--- START ---

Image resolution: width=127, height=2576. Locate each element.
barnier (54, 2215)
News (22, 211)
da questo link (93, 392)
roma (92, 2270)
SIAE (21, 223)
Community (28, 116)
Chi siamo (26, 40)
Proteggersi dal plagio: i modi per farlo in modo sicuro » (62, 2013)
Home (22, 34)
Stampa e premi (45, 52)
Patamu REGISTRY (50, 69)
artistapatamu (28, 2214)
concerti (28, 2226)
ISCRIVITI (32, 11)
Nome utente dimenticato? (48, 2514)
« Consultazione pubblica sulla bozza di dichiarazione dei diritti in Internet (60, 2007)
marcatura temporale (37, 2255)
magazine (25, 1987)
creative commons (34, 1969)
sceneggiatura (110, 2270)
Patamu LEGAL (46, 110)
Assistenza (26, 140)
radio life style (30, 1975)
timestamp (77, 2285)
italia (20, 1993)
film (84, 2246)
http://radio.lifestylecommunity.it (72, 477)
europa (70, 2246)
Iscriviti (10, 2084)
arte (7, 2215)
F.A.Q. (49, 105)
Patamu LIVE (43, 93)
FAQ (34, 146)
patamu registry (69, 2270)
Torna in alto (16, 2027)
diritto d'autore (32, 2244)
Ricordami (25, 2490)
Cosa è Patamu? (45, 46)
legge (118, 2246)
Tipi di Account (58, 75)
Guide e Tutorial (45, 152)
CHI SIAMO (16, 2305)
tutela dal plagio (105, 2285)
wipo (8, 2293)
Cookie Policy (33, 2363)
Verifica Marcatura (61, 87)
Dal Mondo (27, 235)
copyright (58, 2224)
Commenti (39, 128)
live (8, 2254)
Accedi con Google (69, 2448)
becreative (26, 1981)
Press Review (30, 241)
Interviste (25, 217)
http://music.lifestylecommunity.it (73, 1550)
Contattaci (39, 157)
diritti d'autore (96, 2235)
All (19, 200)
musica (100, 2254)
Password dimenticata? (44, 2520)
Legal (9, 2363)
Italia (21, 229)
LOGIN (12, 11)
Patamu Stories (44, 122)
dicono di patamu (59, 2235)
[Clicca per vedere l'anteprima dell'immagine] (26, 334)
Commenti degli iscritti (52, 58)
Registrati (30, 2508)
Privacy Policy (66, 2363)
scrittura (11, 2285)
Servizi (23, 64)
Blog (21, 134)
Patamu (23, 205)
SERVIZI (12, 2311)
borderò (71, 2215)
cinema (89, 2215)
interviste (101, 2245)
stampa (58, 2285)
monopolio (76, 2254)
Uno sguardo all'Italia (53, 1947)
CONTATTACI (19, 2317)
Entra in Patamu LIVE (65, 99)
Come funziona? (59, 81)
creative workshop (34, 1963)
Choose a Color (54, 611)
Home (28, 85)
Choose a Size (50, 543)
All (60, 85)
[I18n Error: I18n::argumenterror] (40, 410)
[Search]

--- END ---

Task details
Some lines in the records may hold "radio"; state how many do, and give no more than that number.

Answer for this exercise
2